Nous ne saurions ici exposer la succession des essais par lesquels Marey eut à passer pour en venir à constituer cette science nouvelle de la Photographie documentaire, qui restera sienne. Le praticien trouvera dans sa Méthode graphique[1] et dans nombre de ses mémoires l’intéressant historique de ses tâtonnements et de ses conquêtes. Premier analyste positif de la mécanique animale, il a traduit par de véritables épures géométriques les mouvements de la locomotion. Parvenu à l’indéfini dans la division du temps désormais partagé en millièmes de seconde, jusqu’à dédaigner les inutiles exagérations de vitesse dont son gré dispose, il a surpris des mouvements que l’œil ne pouvait saisir[2]. Pendant que Mach de Vienne suit et inscrit la balistique de la balle de fusil, Marey démontre optiquement dans la chute des corps la loi d’uniformité de l’accélération, et il arrive même à avoir raison des phénomènes latents quand il surprend les mouvements dans les liquides et les gaz, etc., etc., etc. — Aux etc. pour le passé, ajoutons ici les etc. pour l’avenir, attendus de cet infatigable.

On a trop souvent regret à ne pas rencontrer chez les hommes hors ligne le caractère à la hauteur de l’Œuvre.

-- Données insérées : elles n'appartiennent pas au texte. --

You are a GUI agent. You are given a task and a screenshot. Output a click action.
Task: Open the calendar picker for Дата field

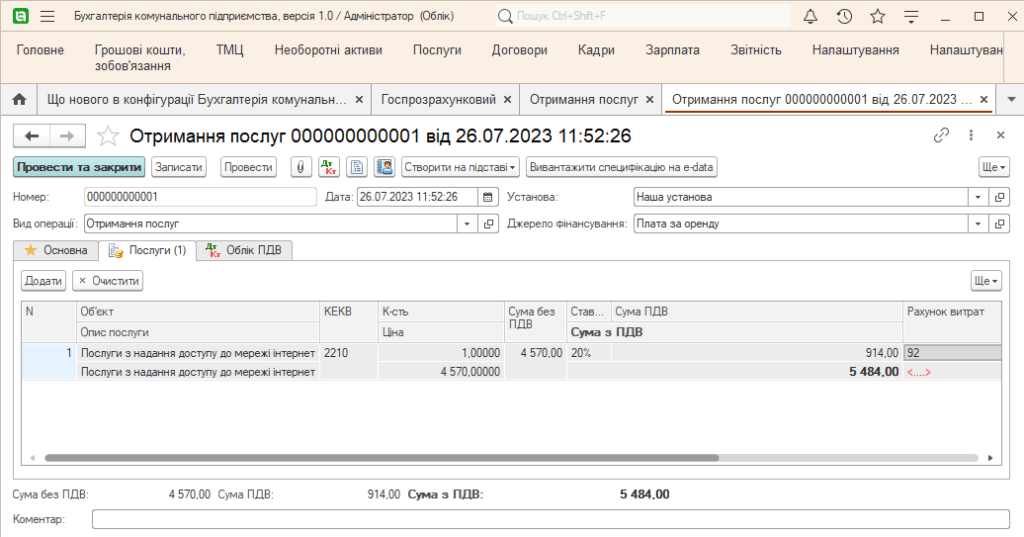click(x=488, y=197)
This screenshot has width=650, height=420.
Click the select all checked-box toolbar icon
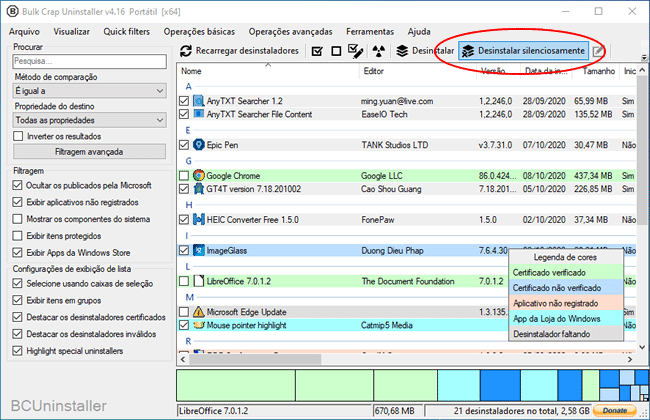click(317, 51)
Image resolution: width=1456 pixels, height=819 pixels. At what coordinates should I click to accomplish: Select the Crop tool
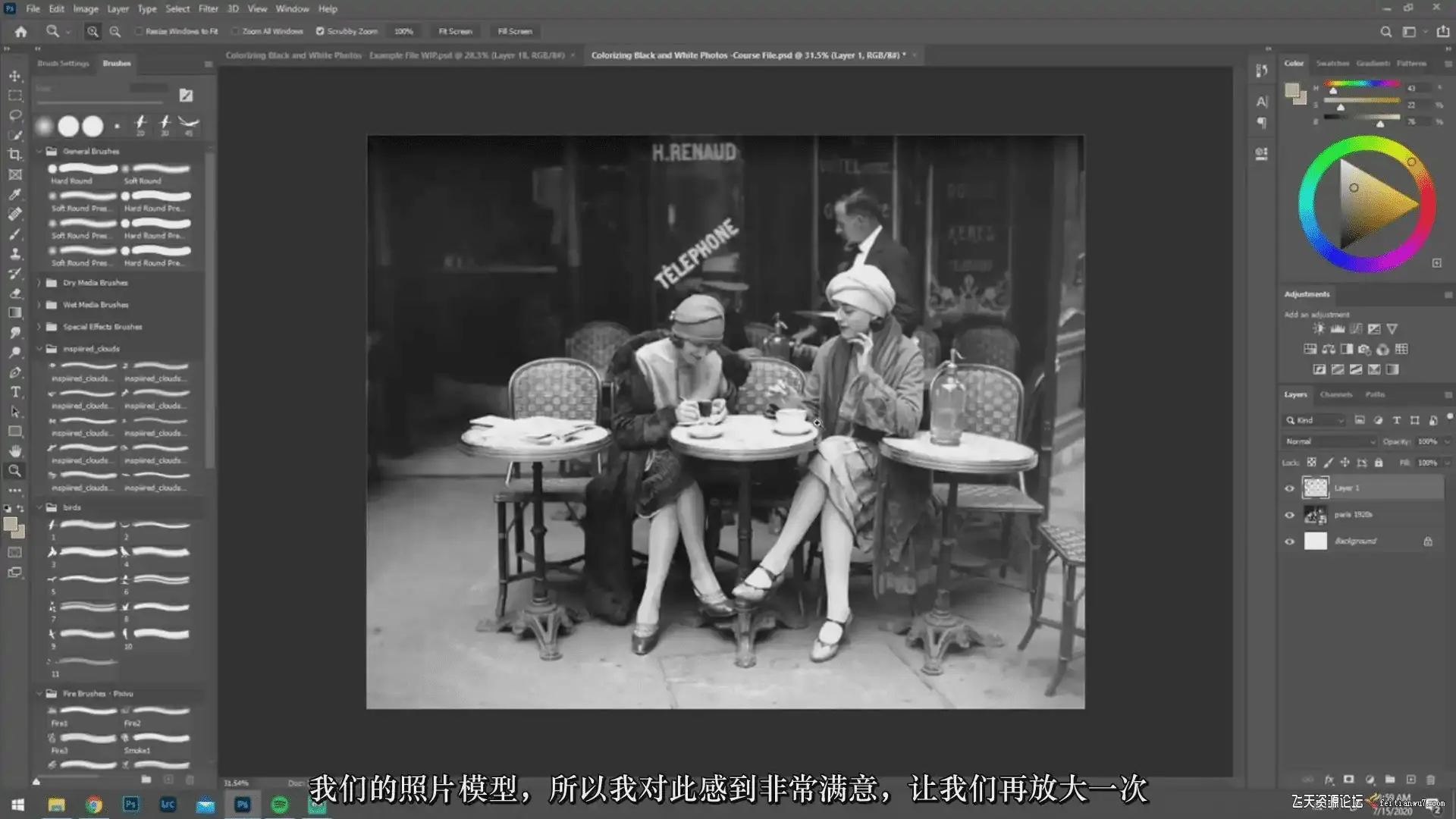point(15,155)
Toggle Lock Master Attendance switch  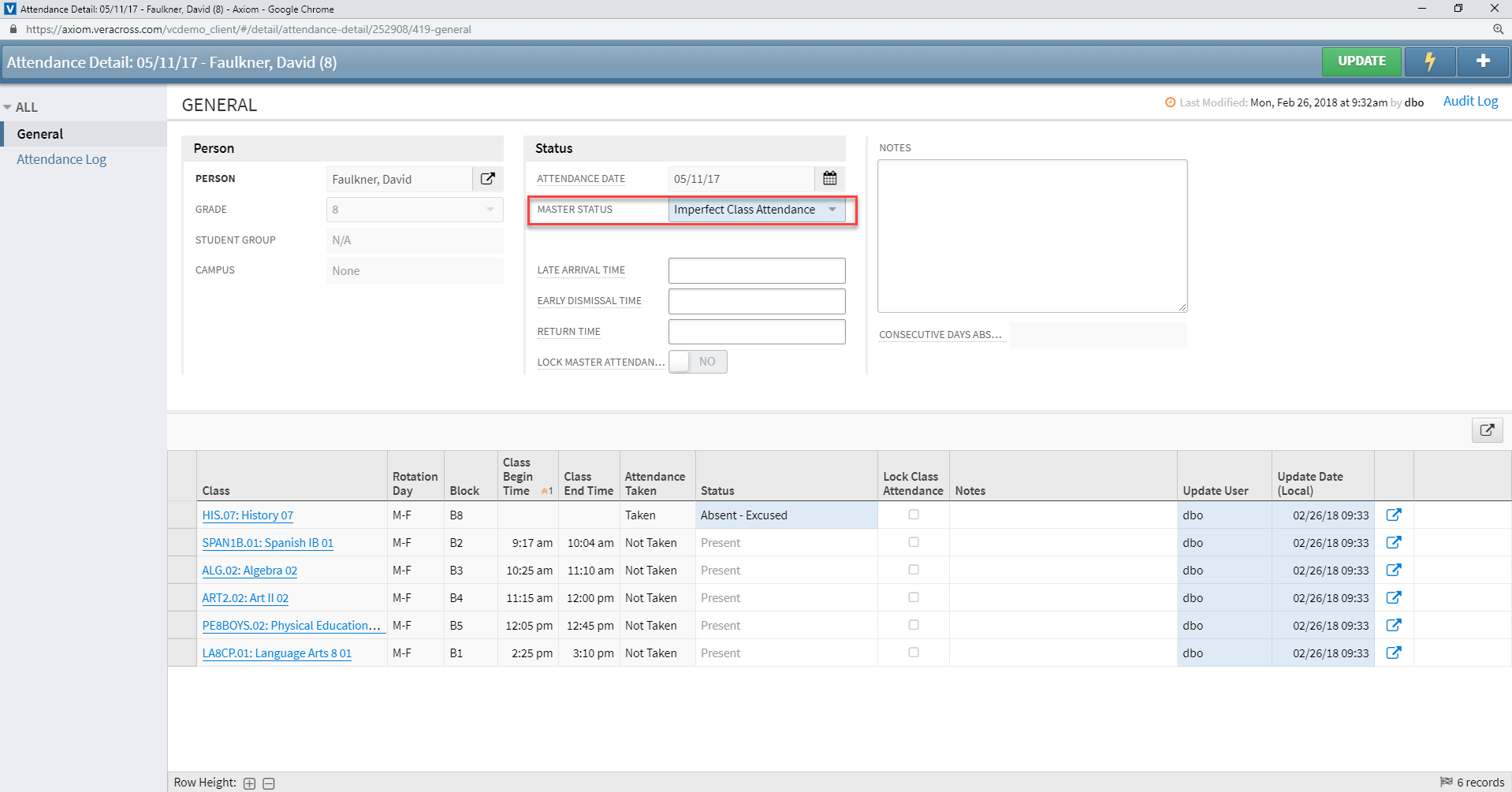click(698, 362)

Ici la simplicité, la facilité cordiale semblent bien d’accord avec la modestie, j’allais dire l’effacement du rôle par prédilection choisi : rôle apparemment moindre, premier rôle en réalité quand le génial marqueur des points est celui qui véritablement conduit la partie et nous la gagne.

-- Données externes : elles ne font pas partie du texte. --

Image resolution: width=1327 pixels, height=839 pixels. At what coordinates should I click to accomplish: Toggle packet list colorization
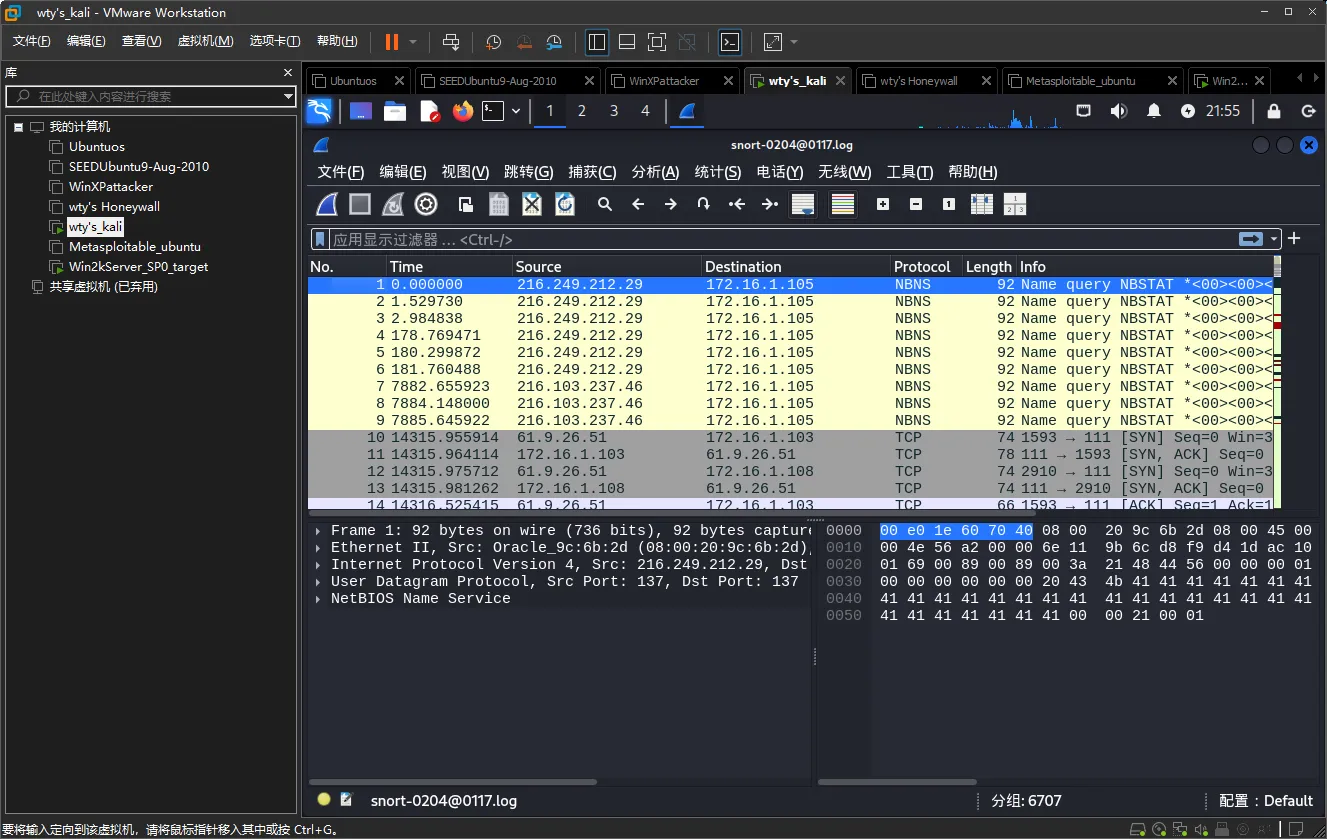pos(843,205)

Autour de lui le dévouement, l’empressement des aides légitimement fiers de travailler sous un tel maître, répondent a sa bienveillance paternelle à la fois et fraternelle. Poussant au scrupule la loyauté de l’inventeur, c’est avec une profusion nominative presque encombrante qu’il se plaît à l’énumération des sources où il s’est trouvé puiser, et il est surtout touchant dans l’effusion de ses témoignages envers ses principaux collaborateurs ou élèves, ses amis Chauveau, Lorain, Demény.

Le haut respect où est tenu le professeur Marey dans l’universalité du monde savant témoigne que notre enthousiaste non plus qu’une vieille et chère amitié n’auront ici rien fait exagérer à celui qui n’oublia, qui ne pourrait oublier jamais sa première visite d’il y a trente ans au grenier-laboratoire de la rue de l’Ancienne-Comédie…



La Société Française de Photographie a eu pour présidents successifs avant le professeur Marey, élu à l’unanimité, par acclamation, le 1er décembre 1893 :

Fondation 1856 à 1867 : — Regnault ;
Fondation1868 à 1876 : — Ballard ;
Fondation1876 à 1880 : — Peligot.

et en dernier lieu le grand investigateur qui en 1870 prit glorieusement le chemin des airs au-dessus des lignes allemandes pour aller observer le passage de Vénus, — Janssen, que la limite ordonnée par le nouveau règlement pouvait seule déposséder.
  1. 1885, 2° édition.
  2. 3e Année, no 3 de Paris-Photographe. — Voir encore dans le numéro suivant le très intéressant compte rendu des résultats similaires obtenus par M. le vicomte Ponton d’Amécourt.